Australians got some bright economic news this morning. The Australian Bureau of Statistics (ABS) has released the latest inflation figures for the Australian economy today, covering the 12 months to 31 May 2025. And they showed some pleasing numbers.
After spiking following the COVID-19 pandemic in 2020, and exacerbated by the Russian invasion of Ukraine in 2022, inflation finally came back into the Reserve Bank of Australia (RBA)'s 2-3% target band last year.
Today, we learned that inflation is continuing to moderate. According to the ABS, the monthly consumer price index (CPI) came in at an annualised 2.1% over the 12 months to 31 May, well within the RBA's target band. Excluding volatile items and holiday travel, the figure was 2.7%.

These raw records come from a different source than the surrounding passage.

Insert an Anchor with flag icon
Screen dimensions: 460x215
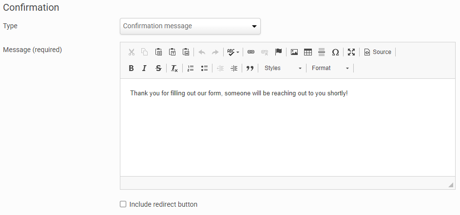[278, 52]
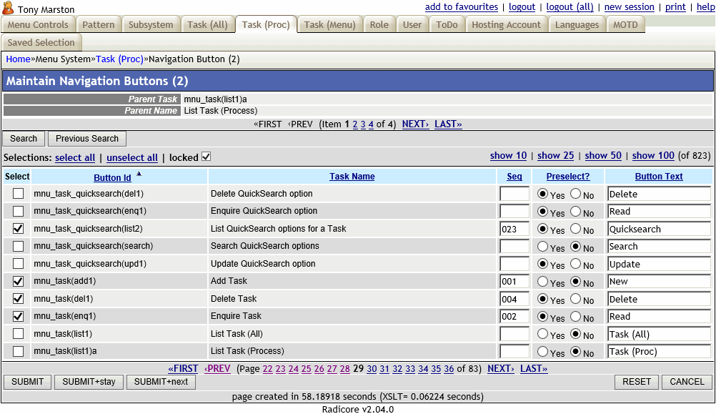Click the logout (all) link
Viewport: 716px width, 414px height.
click(x=570, y=6)
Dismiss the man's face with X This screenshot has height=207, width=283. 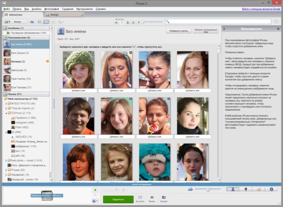93,99
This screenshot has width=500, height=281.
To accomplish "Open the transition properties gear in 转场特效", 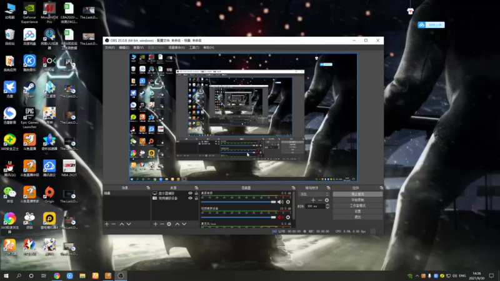I will coord(327,200).
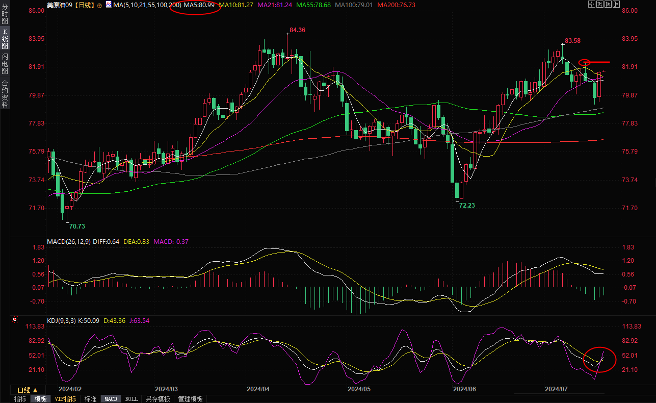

Over the 12 months to 30 April, the CPI ran at 2.4%, so this is a significant slowdown. A drastic reduction in fuel prices (down 10% in the 12 months to May) and lower electricity costs (thanks in part to government rebates) offset rises in food and drink costs to help lower the primary inflation figure.
Now, when most Australians hear that inflation is coming down, they probably jump to the conclusion that interest rates will soon follow. Indeed, we've already seen two interest rate cuts in 2025 to date, the most recent coming after the RBA's May meeting.
Well, in some good news for home-owners and lendees, experts at Australia's largest bank think that this latest inflation data will bring forward the next rate cut.
CBA: Lower inflation points to interest rate cuts
As reported by Yahoo! Finance, Commonwealth Bank of Australia (ASX: CBA) analysts have pulled forward their predictions from an August interest rate cut to July. If the RBA cuts by the standard 25 basis points, the cash rate would drop from its current 3.85% to 3.60%.
But that's not all. CBA also expects the RBA to double up the cuts with another reduction in August. If that does happen, it would see the cash rate come down to 3.35%.
Here's some of what Belinda Allen, chief economist at CBA, had to say:
"Based on the data flow, we now expect the RBA to cut the cash rate in July", she said.
Today's monthly CPI print capped off a flow of data that should provide comfort to the RBA that a swifter return of the cash rate to neutral is both manageable and needed. The decision to cut the cash rate in July will still be a close one. We expect there to be a discussion of both leaving the cash rate on hold and cutting by 25 basis points.
It seems investors share CBA's confidence. According to the ASX's 'RBA rate tracker' tool, which uses bond prices to ascertain what fixed income investors are betting on, there is currently an 89% chance priced in that the RBA will deliver a 25-point cut next month.
Perhaps life for homeowners is about to get a little easier.